Le décor et l’occasion ne semblaient pas vraiment s’y prêter, mais l’envie était sans doute trop forte. Présent cette semaine à Vladivostok pour une session plénière du Forum économique oriental 2023 (EEF), Vladimir Poutine a parlé sport, olympisme et mouvement sportif. Le président russe l’a fait à sa façon, sans prendre de gants. Avec une cible toute désignée : le CIO.
« Je pense que les dirigeants actuels des fédérations internationales et du Comité international olympique pervertissent l’idée originale de Pierre de Coubertin, a lancé Vladimir Poutine devant son auditoire. Le sport doit aller au-delà de la politique. Il doit unir et non diviser les gens. »

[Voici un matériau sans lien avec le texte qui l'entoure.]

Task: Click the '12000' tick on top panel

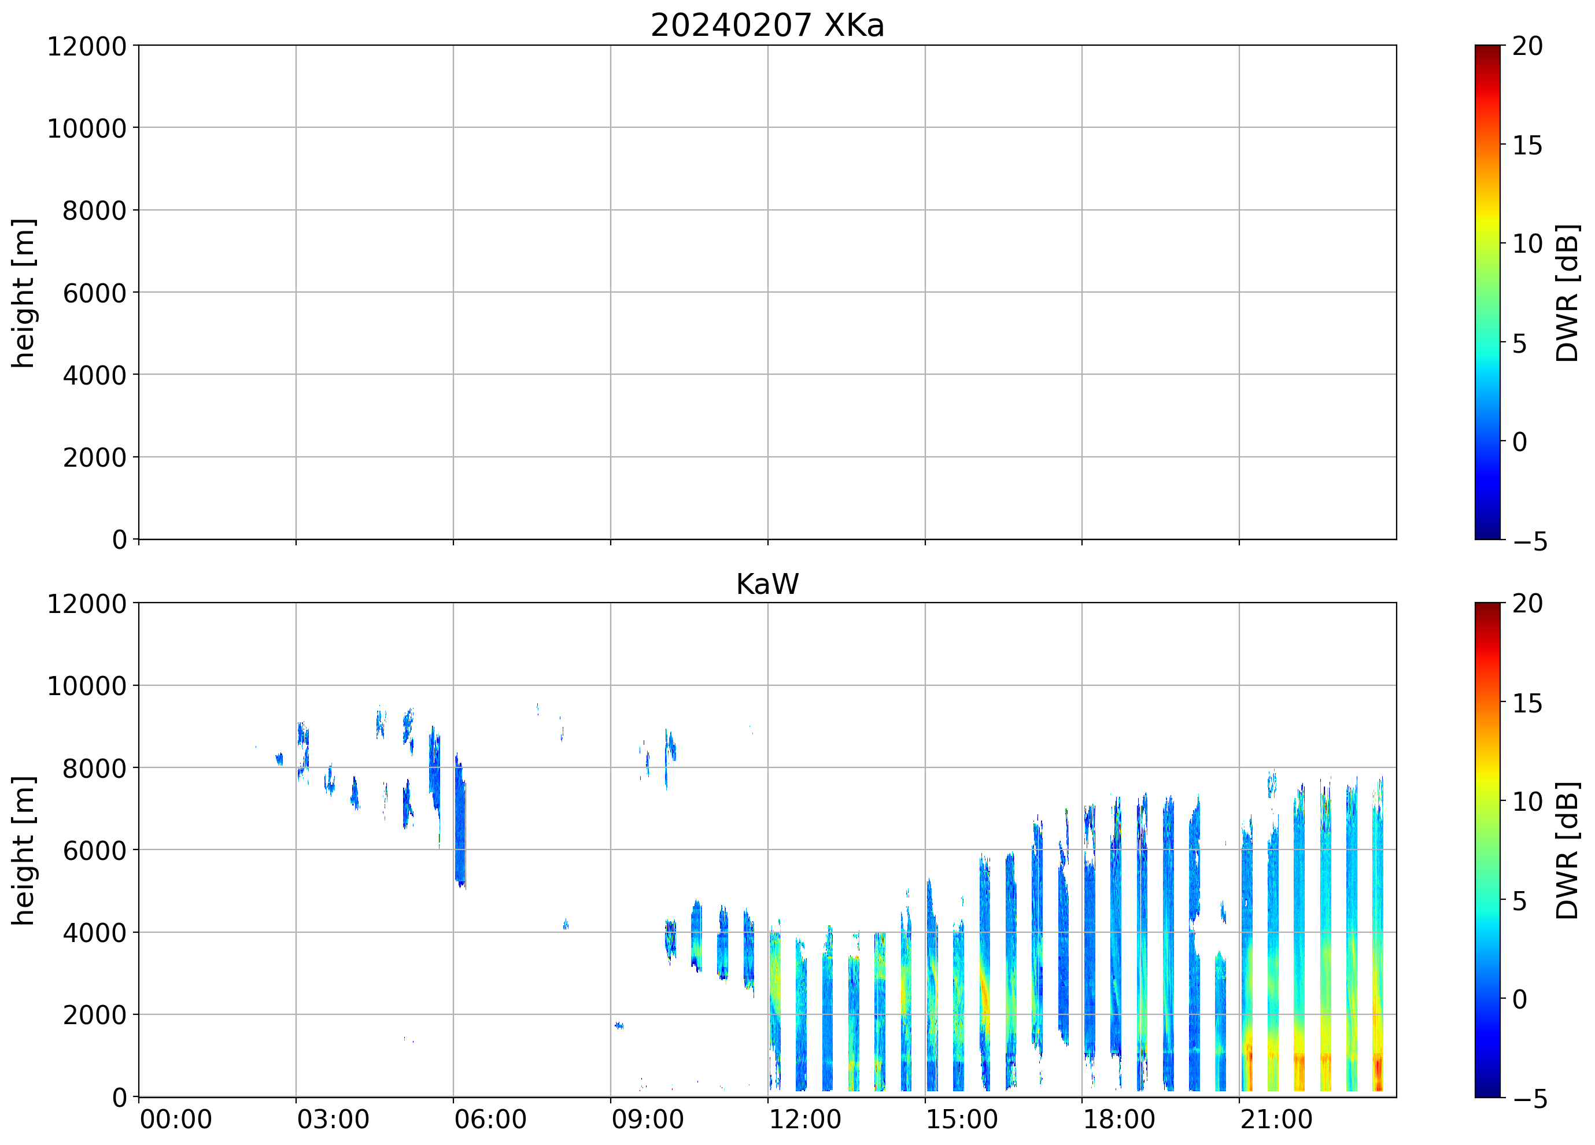Action: click(87, 46)
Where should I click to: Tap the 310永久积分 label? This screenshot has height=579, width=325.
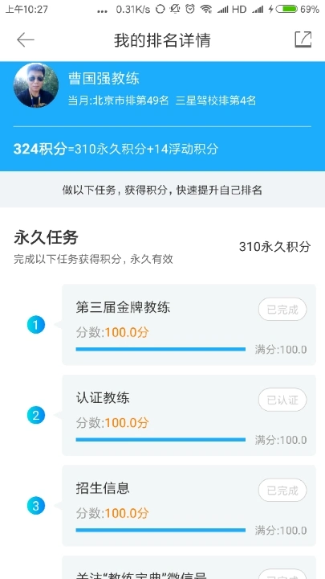pyautogui.click(x=275, y=247)
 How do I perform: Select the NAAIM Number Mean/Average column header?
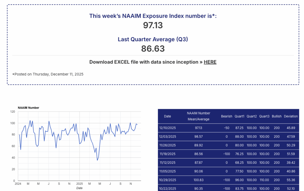(x=198, y=116)
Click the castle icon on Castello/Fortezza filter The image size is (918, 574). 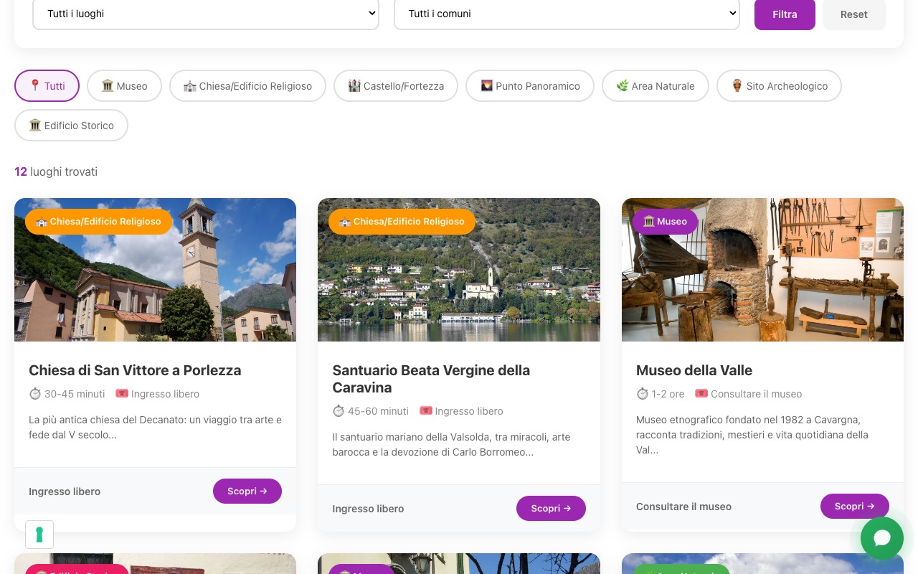[354, 86]
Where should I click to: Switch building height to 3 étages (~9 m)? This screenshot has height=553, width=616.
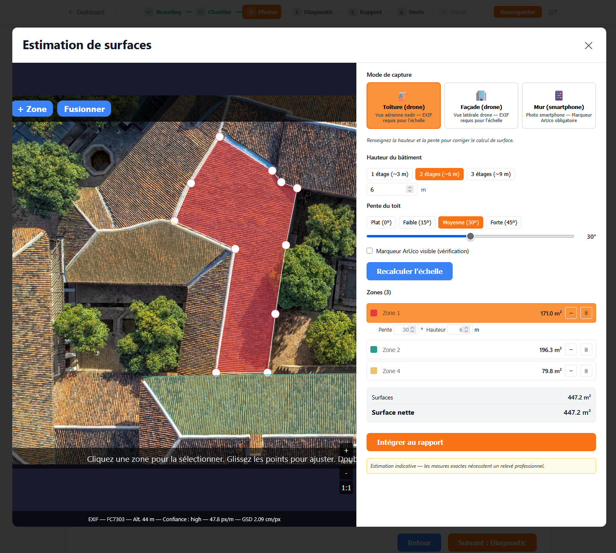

Voilà pour l’introduction. Une référence à Pierre de Coubertin. Et une première salve de critiques à l’égard du CIO et des présidents des fédérations internationales. La suite est restée sur le même ton.
« Mais que s’est-il passé au cours de la dernière décennie, a poursuivi Vladimir Poutine. Le Mouvement olympique a été pris au piège des intérêts financiers. Nous avons assisté à la commercialisation inacceptable du sport mondial et du mouvement olympique international. Dans le sport, il ne s’agit pas seulement d’établir des records. Il est aussi question de rassembler les gens. Mais le mouvement olympique mondial a abandonné ce rôle. C’est très regrettable pour le mouvement olympique lui-même, car des mouvements alternatifs commenceront à émerger d’une manière ou d’une autre. Et on ne peut rien y faire car ce processus est objectif et impartial. »
A Vladivostok, Vladimir Poutine n’a pas évoqué directement les Jeux de Paris 2024 et l’absence du drapeau, de l’hymne et des couleurs russes, mais il a confirmé une nouvelle fois l’intention de son pays d’organiser l’an prochain ses propres événements. En tête de liste, les premiers Jeux des BRICS, prévus du 12 au 23 juin à Kazan. A un mois et une poignée de jours du rendez-vous olympique, ils devraient compter une vingtaine de sports et rassembler à minima les pays membres de l’organisation (Brésil, Russie, Inde, Chine et Afrique du Sud).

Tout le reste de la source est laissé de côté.